Menguak Lirik ‘Body to Body’: Pesan Mendalam BTS lewat Sampel Arirang Asli

Menguak Lirik ‘Body to Body’: Pesan Mendalam BTS lewat Sampel Arirang Asli

Sekolapedia – 27 Maret 2026 | BTS kembali mengguncang industri musik global dengan album ARIRANG yang menampilkan lagu baru berjudul Body to Body. Lagu ini tidak sekadar menambahkan satu trek pada daftar putar, melainkan menjadi jembatan budaya yang menggabungkan lirik modern dengan sampel musik tradisional Korea, Arirang. Artikel ini menelusuri makna lirik, proses kreatif, serta dampak sosial‑kultural yang ditimbulkan oleh Body to Body.

Latar Belakang Album ARIRANG

Setelah menamatkan masa wajib militer, BTS melancarkan comeback mereka pada 27 Maret 2026 dengan album ARIRANG. Album ini menonjolkan lima lagu utama, termasuk Spring Day, Mikrokosmos, Life Goes On, Dynamite, dan Swim. Semua lagu tersebut mengusung pesan positif tentang harapan, keberhargaan diri, dan ketangguhan menghadapi tantangan hidup. Di antara karya‑karya tersebut, Body to Body muncul sebagai eksperimen musik yang memadukan elemen tradisional dengan produksi pop kontemporer.

Analisis Lirik Body to Body

Lirik Body to Body ditulis oleh semua anggota BTS, dipadukan dengan bantuan penulis lirik internasional. Tema utama lagu adalah koneksi emosional yang melampaui batas fisik. Baris pembuka, “Kita bersentuhan tanpa kata, jiwa menari dalam irama yang sama,” menggambarkan kedekatan spiritual yang tidak terikat oleh jarak. Selanjutnya, refrain “Bergerak bersama, seirama seperti ombak, menaklukkan badai dalam satu denyut” menegaskan semangat kebersamaan yang menjadi inti nilai BTS.

Selain metafora alam, lirik juga menyisipkan istilah “Arirang” secara eksplisit: “Seperti melodi Arirang yang menuntun pulang, tubuh kita berirama selaras.” Penggunaan kata ini bukan sekadar hiasan, melainkan simbol kebanggaan budaya Korea yang menegaskan identitas nasional di panggung internasional.

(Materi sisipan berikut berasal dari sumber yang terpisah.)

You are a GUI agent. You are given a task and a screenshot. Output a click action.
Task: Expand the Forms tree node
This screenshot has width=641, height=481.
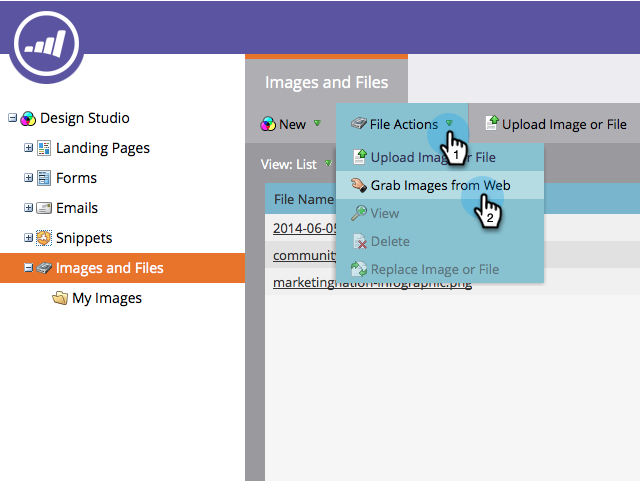click(29, 178)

Sampel Arirang dalam Produksi

Produser utama album, Pdogg, mengungkapkan bahwa sampel Arirang yang dipakai dalam Body to Body diambil dari rekaman tradisional yang telah berusia lebih dari seratus tahun. Potongan melodi khas “Arirang, arirang, arariyo” dipadukan dengan beat synth‑pop modern, menciptakan kontras yang menonjolkan keberlanjutan antara warisan budaya dan inovasi teknologi. Proses pencampuran melibatkan teknik time‑stretching dan pitch‑shifting, sehingga melodi tradisional tetap terdengar autentik namun selaras dengan tempo 124 BPM lagu pop.

🔖 Baca juga:
Skandal Air Keras: Adili Dijatuhi Hukuman di Peradilan Umum atas Serangan Terstruktur terhadap Aktivis Andrie Yunus

Keputusan untuk menggunakan sampel asli mendapat persetujuan dari lembaga kebudayaan Korea, menandakan penghargaan resmi terhadap karya BTS yang mengangkat warisan nasional ke panggung global.

Respon Penggemar dan Kritik

Sejak peluncuran teaser, ARMY (penggemar BTS) melaporkan peningkatan streaming yang signifikan, terutama pada bagian Body to Body. Forum daring menyoroti bagaimana lirik tersebut menjadi “sumber motivasi” bagi mereka yang merindukan kebersamaan pasca‑pandemi. Di sisi lain, beberapa kritikus musik menganggap penggunaan sampel tradisional sebagai “strategi komersial” yang berpotensi mengaburkan makna asli Arirang. Namun, mayoritas ulasan menilai upaya BTS berhasil menyeimbangkan antara inovasi pop dan pelestarian budaya.

Kesimpulan

Dengan Body to Body, BTS tidak hanya menambahkan satu lagi lagu ke dalam katalog mereka, melainkan mempersembahkan sebuah karya yang menegaskan peran musik sebagai bahasa universal. Lirik yang menekankan koneksi emosional, dipadukan dengan sampel Arirang yang otentik, mengajak pendengar menelusuri identitas diri sekaligus kebanggaan budaya. Keberhasilan lagu ini menjadi bukti bahwa BTS mampu menggabungkan tradisi dan modernitas tanpa mengorbankan esensi artistik, sekaligus memperkuat posisi Korea sebagai pusat inovasi K‑Pop di mata dunia.